> **WORK TO COMPLETE**:
Extract every line of the entries from the one containing "Share the article via WeChat icon" through the final line of the entries, both ends included, and reproduce them unchanged.

Word and item position data
== == ==
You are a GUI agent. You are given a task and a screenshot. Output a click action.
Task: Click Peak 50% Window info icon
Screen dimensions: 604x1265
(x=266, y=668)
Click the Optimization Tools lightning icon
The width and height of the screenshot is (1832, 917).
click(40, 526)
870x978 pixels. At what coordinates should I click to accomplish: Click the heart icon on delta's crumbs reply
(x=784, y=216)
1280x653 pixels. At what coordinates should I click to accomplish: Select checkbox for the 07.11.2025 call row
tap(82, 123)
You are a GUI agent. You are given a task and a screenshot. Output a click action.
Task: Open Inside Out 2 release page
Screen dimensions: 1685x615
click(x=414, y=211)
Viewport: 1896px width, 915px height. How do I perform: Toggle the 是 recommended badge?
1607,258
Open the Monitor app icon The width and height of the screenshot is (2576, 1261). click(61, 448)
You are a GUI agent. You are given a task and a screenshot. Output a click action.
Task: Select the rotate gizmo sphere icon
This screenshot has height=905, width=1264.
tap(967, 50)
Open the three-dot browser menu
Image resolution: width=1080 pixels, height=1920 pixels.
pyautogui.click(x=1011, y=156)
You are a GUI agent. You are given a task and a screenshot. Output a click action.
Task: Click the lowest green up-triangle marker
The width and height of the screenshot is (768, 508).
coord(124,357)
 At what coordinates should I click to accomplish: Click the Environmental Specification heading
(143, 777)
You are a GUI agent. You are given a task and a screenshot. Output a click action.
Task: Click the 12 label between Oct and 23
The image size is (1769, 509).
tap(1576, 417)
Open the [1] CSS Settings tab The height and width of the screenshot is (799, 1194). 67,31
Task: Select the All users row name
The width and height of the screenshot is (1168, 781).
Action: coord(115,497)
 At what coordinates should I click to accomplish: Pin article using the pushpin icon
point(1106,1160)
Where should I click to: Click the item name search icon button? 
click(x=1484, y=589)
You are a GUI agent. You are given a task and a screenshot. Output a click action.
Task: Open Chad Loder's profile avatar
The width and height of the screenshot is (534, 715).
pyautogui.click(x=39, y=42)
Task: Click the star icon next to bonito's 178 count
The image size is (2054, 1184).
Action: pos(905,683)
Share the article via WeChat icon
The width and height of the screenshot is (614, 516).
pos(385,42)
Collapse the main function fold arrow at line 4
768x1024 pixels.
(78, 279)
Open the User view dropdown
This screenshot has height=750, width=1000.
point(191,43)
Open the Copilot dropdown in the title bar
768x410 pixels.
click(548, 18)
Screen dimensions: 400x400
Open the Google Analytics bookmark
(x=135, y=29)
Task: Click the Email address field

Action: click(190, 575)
== == ==
> **RESULT BELOW**:
Share the article via WeChat icon
The width and height of the screenshot is (614, 516).
pos(385,42)
Collapse the main function fold arrow at line 4
768x1024 pixels.
(78, 279)
Open the User view dropdown
This screenshot has height=750, width=1000.
point(191,43)
Open the Copilot dropdown in the title bar
768x410 pixels.
click(548, 18)
Screen dimensions: 400x400
Open the Google Analytics bookmark
(x=135, y=29)
Task: Click the Email address field

Action: click(190, 575)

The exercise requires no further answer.